“Did she?” The hint of protectiveness in his voice might have warmed me if he hadn’t already tried to kill me multiple times as well. “It’s because a double-walker needs a fleshly relic from their chosen prey in order to fully manifest in the physical realm. Organs are best, they contain the most condensed inner energy, and a heart, as the center of your life force, is the most symbolic as well. They’ll do anything to achieve full material form. Of course, there hasn’t been one in this valley for years. I won’t allow it. But this one is strong…and smart. She gains admittance by circumventing the portals, and she’ll soon attempt her vitalistic shift into a natural state.”
“Which means?”
“It means she’s going to kill you, my dear.” He smiled at me like I was a child, before offering his twisted version of a helping hand. “Unless we work together.”
I jerked, like a horse spooked at the reins. Work with the Shadows? Zane’s accusations came flying back at me, and Warren’s unspoken fears that I’d do just that surfaced in my mind. I suddenly felt filthy just for speaking with the walking dead, and pulled myself straight. “I don’t know how many times or different ways there are to tell you. I’m not coming to the Shadow side. Ever.”

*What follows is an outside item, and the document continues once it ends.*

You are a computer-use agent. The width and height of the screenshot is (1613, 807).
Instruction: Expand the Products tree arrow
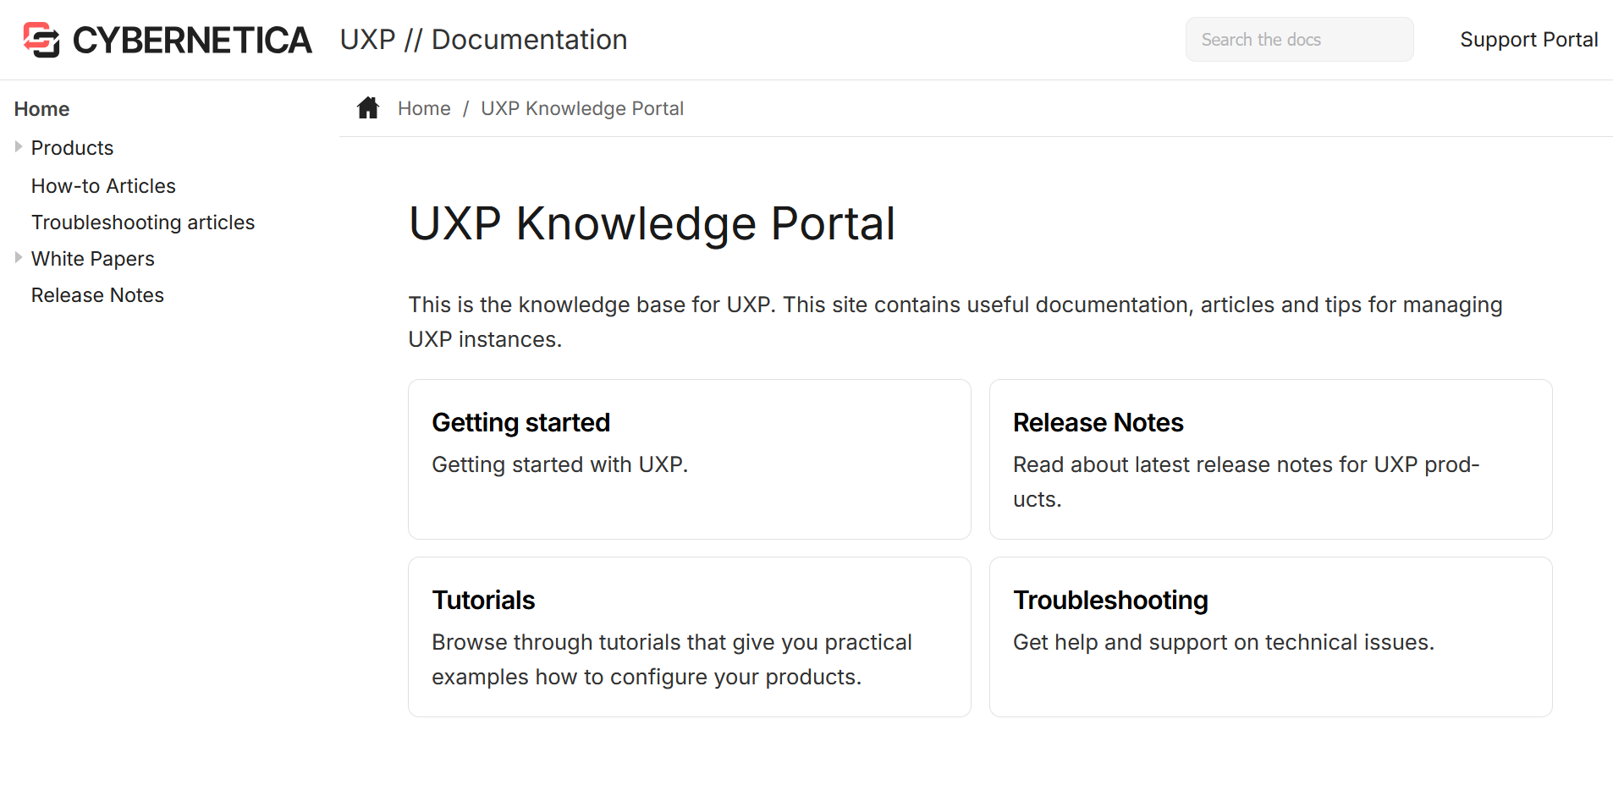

“I’m no longer asking you to,” he said, startling me again. He spread his hands in explanation, fingers cracking at the knuckles. “You’re a target for a doppelgänger, Joanna. Your chi is fouled, and the gifts you might potentially bring to the Shadow side are blunted by the risk you pose to those around you…and yourself. Besides, until you get rid of this double-walker, this dualistic version of you, everyone around you is in danger.”
“And you care why?”
“About the agents of Light?” he scoffed, and pulled at a clump of skin hanging from his neck. “Clearly I don’t. But I do care about the possibility of them gaining unfair advantage during one of these chaotic outbursts. We should work together to eliminate this third party so the fate of the valley will be won or lost independent of some ghostly creature’s whim.”
I was silent, weighing his words for deceit, but I couldn’t see any other reason for wanting to work together than the one he’d given. I didn’t say the words, but my prolonged silence was apparently enough to convince him of my agreement.
“Think about it, and if you decide to take me up on my offer, think about me. Envision me coming to you, do it in a ‘safe’ zone if you must”-the mocking in his voice wasn’t lost on me, and it sent my injured cheek to pulsing, but I said nothing-“and I’ll come to you through the nearest agent, like now. Work with me, Joanna. It’s the only way we can banish this chaotic life force.”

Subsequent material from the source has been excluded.